Rainald sagte: „Wenn ich die alten Lieder anhöre, denke ich, sie sind komplett unverständlich. Ich habe die damals nur für mich geschrieben, das erste Mal aufgetreten bin ich erst 2004. Das nächste ist noch unverständlicher, aber ich erklär es gleich.“ Er begann zu singen: „Wenn der Bürgerfisch brav liegt im Bett mit seiner Bürgerfischfrau …“ und kam zum „Rollstuhl, der auf der Saale schwimmt“ und „Peter Maffay, dem Leberfleckrumänen“. Ich hatte nie verstanden, was er mit Faust aussagen wollte und war davon ausgegangen, dass er einfach spontane Gedanken aneinandergefügt hatte. Mir reichte das aber als Erklärung und ich hörte das Lied tatsächlich gerne, auch wenn ich keinen Kern fand.

„Man versteht’s einfach nicht!“, schüttelte Rainald danach lachend den Kopf. Seine Erklärung war, dass er 1998 in Halle an der Saale den Faust spielen sollte. Er war gerade fertig mit seinem Studium als Puppenspieler, und seltsamerweise sollten Faust und Gretchen von Menschen und alle restlichen Personen von Puppen dargestellt werden. „Du trägst einen Bart aus Dichtungshanf und sitzt im Rollstuhl“, hatte sich die Regisseurin seine Faust-Darstellung überlegt. Zeitgleich hingen in Halle überall Plakate mit Peter Maffay. „Jetzt versteht man’s doch, oder?“, fragte Rainald nach seiner ausführlichen Erklärung.
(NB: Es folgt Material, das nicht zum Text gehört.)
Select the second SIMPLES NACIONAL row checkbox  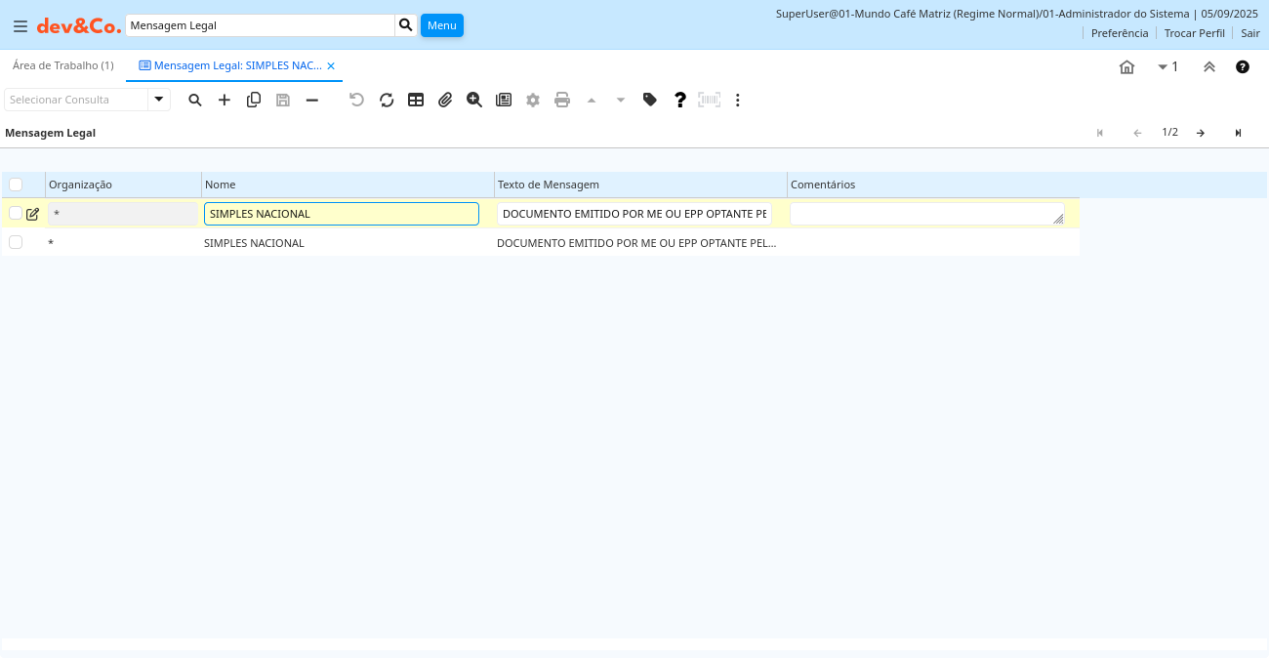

Nun, nicht alles, aber es war jedenfalls klar, dass auch die anderen Zeilen nicht zufällig in das Lied gerutscht waren.

Von der Seite kam nun tatsächlich Marcus Weingart auf die Bühne, griff nach einer kleinen Ukulele und begleitete damit sehr sanft und leicht Er und sie. Im Publikum wurde an den passenden Stellen sogar leise mitgepfiffen. Die Stimmung im Saal war sehr schön. Rainald kündigte danach an: „Wir spielen jetzt ein Lied, das kennt noch niemand. Da war ich fünf, als ich das geschrieben habe“, und sang ein Lied, das er sicher nicht mit Fünf geschrieben hatte, das ich aber tatsächlich nicht kannte. Im Refrain hieß es: „Schalalalala, als Bonn noch Hauptstadt war„. Es war ein etwas geschönter Rückblick auf Wahlen, Wetter und technische Geräte, so wie es früher mal war. Im Refrain wurden auch gerne mal die Vokale wie bei den drei Kontrabass-Chinesen getauscht.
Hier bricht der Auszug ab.